KT-1 CONGEST Model: Exponential-Round Algorithm with Õ(n) Messages

  1. Build a spanning tree
    Construct a spanning tree \(T\) in \(\tilde{O}(n)\) rounds/messages.

  2. Elect a leader
    Choose a leader at the root of \(T\). Every node learns its distance from the leader.

  3. Enumerate possible graphs
    With an ID space of size \(n^c\), there are exponentially many possible graphs.
    Each permutation of node IDs defines a different candidate graph.

  4. Convergecast process
    Let \(E\) be the enumeration of these permutations.
    The algorithm runs for \(d\) iterations (where \(d\) is the tree’s depth), and each iteration has \(t\) rounds:
    • Iteration 1: Leaves send 1-bit signals to their parents indicating whether their neighborhood matches graph \(E_1\).
    • Subsequent rounds: Repeat the check for \(E_2, E_3, \dots, E_t\).
    • Iteration i > 1: Nodes at distance \(d - i + 1\) send bits upward, encoding both their neighborhoods and info received from children.
    • This way, the root gradually reconstructs the entire graph topology.

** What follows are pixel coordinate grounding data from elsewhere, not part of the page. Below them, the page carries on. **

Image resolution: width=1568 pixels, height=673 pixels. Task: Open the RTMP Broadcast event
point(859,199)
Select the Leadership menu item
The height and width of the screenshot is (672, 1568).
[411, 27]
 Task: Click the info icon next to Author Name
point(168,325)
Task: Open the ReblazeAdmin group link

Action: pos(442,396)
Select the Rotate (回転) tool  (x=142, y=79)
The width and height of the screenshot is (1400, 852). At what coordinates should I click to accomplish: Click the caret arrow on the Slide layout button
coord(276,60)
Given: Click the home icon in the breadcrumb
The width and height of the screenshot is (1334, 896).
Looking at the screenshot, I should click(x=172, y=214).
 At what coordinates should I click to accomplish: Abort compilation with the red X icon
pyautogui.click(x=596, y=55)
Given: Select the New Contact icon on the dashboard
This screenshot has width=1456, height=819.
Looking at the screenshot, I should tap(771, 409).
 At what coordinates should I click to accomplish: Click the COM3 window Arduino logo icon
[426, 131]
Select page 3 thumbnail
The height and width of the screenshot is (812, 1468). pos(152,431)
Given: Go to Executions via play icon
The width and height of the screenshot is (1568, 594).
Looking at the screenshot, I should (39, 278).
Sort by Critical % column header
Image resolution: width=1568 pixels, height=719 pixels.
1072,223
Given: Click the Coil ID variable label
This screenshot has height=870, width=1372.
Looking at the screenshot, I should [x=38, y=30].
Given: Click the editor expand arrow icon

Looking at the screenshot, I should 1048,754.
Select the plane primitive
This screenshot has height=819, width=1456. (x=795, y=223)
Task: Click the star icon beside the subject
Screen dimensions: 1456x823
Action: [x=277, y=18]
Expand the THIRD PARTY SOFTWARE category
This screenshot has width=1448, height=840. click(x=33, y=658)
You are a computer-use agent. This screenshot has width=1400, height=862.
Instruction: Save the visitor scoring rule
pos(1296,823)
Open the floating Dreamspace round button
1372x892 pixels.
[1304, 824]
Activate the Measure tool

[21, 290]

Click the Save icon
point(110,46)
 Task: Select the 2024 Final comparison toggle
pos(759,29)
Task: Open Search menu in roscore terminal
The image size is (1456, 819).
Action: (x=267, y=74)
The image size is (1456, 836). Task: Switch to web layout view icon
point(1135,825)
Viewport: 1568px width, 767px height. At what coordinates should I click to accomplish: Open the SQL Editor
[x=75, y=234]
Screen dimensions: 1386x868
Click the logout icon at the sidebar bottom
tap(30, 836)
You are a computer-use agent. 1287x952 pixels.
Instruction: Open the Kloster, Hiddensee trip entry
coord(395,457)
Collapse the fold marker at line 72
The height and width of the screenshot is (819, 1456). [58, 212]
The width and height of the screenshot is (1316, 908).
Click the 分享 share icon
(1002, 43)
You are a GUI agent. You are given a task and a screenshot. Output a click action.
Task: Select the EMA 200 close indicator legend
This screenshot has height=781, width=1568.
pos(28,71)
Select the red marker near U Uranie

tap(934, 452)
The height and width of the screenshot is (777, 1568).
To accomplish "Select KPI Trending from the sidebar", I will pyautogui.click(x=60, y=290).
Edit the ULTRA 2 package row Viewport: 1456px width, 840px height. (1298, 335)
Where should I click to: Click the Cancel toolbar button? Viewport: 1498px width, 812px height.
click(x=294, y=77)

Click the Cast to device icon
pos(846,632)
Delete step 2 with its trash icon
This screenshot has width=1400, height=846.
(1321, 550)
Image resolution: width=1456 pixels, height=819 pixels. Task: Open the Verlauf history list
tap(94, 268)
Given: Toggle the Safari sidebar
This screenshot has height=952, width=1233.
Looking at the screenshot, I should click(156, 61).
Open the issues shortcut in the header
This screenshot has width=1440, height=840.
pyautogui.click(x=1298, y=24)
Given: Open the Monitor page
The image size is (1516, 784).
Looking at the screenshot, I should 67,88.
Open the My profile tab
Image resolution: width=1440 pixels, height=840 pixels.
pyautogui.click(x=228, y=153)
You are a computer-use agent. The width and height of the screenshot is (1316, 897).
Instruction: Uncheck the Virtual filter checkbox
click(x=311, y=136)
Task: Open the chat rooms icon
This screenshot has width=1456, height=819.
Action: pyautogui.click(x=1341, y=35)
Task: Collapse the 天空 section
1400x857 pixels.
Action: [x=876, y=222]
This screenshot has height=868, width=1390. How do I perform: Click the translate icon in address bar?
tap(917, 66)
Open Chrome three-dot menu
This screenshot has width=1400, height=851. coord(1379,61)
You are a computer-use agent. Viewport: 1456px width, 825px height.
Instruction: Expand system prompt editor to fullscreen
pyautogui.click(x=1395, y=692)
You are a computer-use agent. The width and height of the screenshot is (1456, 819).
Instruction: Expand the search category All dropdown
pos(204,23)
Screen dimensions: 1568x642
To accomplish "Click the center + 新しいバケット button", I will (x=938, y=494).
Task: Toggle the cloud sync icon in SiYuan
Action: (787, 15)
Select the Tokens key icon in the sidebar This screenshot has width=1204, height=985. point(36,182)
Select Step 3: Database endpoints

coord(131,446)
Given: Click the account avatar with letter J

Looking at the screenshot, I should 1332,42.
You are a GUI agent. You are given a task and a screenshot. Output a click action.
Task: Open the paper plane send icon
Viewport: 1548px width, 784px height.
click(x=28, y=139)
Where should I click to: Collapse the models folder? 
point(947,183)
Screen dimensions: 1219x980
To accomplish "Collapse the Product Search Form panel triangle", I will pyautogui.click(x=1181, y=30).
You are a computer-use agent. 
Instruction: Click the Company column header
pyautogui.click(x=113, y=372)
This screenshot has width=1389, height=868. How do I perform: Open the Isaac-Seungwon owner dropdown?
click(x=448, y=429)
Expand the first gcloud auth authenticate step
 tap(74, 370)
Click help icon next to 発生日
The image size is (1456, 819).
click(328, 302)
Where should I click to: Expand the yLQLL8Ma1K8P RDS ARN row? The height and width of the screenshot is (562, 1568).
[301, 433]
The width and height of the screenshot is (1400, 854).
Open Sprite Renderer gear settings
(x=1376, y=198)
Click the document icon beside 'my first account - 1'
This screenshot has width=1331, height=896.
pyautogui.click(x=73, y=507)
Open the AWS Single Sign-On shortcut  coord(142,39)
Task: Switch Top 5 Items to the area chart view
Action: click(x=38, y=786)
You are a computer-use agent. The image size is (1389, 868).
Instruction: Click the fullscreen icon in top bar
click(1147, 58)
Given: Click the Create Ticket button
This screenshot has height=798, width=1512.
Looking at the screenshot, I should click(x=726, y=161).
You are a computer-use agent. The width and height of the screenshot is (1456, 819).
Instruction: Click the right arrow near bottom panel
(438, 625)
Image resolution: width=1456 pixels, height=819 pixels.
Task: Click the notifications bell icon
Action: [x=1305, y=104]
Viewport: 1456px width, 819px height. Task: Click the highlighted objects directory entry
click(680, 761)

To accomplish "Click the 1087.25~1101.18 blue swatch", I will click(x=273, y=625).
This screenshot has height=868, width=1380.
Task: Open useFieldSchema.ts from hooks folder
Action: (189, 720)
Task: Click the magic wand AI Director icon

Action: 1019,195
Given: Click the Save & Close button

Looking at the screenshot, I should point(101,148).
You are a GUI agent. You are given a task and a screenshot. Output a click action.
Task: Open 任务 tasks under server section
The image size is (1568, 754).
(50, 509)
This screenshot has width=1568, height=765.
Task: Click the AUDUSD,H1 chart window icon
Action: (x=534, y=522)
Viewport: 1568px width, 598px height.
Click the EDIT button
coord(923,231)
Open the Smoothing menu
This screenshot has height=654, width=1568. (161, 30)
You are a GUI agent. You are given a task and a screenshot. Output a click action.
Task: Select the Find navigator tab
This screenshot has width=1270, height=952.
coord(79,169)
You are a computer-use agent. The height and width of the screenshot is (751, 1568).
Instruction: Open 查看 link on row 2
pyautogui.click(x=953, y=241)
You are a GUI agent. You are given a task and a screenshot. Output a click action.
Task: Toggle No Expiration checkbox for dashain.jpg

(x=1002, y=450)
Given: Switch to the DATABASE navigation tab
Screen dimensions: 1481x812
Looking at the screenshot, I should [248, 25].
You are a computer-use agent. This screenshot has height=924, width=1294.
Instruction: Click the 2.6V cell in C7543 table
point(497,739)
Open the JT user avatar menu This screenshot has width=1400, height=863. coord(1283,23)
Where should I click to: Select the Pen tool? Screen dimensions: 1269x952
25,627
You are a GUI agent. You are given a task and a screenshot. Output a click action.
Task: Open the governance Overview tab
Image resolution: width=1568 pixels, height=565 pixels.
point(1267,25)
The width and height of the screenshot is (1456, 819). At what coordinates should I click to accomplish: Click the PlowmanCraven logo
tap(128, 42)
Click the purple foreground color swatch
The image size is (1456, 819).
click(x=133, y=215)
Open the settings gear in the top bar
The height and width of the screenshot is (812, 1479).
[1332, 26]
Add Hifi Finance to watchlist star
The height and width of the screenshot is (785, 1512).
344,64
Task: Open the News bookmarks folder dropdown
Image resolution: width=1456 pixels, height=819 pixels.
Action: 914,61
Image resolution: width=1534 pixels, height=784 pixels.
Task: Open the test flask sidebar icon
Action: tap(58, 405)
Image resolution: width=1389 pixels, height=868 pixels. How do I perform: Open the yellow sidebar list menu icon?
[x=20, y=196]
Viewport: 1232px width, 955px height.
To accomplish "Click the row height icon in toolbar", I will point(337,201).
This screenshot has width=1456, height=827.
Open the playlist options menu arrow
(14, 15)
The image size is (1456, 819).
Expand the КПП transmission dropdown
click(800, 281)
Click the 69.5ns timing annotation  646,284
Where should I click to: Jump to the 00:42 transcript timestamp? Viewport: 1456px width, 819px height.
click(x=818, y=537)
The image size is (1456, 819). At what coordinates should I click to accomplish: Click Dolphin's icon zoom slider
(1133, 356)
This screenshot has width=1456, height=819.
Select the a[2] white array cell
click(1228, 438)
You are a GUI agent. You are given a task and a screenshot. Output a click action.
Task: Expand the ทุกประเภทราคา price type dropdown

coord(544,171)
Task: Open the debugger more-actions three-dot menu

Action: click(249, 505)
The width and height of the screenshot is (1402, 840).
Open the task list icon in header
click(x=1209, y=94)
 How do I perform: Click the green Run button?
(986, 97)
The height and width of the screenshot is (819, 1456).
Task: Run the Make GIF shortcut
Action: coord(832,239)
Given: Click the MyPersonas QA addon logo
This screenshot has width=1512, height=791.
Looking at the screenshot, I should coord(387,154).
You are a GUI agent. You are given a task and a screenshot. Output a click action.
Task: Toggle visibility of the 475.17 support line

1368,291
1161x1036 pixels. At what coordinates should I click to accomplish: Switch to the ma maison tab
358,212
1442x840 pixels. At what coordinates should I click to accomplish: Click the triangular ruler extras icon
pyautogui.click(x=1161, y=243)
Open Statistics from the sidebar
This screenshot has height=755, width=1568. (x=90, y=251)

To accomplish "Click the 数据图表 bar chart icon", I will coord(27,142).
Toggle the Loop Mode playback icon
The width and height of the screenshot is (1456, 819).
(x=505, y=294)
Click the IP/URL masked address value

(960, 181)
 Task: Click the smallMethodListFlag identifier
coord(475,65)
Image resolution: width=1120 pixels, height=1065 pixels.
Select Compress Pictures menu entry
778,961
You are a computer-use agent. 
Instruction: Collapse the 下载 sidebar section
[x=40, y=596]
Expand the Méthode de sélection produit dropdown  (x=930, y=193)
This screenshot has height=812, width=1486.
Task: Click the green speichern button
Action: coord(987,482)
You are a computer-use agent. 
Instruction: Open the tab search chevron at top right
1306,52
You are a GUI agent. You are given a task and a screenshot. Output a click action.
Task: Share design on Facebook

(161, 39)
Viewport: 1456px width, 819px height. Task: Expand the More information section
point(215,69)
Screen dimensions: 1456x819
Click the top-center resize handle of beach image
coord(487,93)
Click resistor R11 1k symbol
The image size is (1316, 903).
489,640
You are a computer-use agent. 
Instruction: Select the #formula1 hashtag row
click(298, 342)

  5. Root learns the graph
    After \(d\) iterations, the root \(u_*\) has complete knowledge of the graph.

  6. Broadcast back
    The root then disseminates this knowledge down the tree in another \(d\) iterations, using only \(\tilde{O}(n)\) messages.

  7. Solve the problem
    Finally, each node locally computes the solution from the reconstructed topology.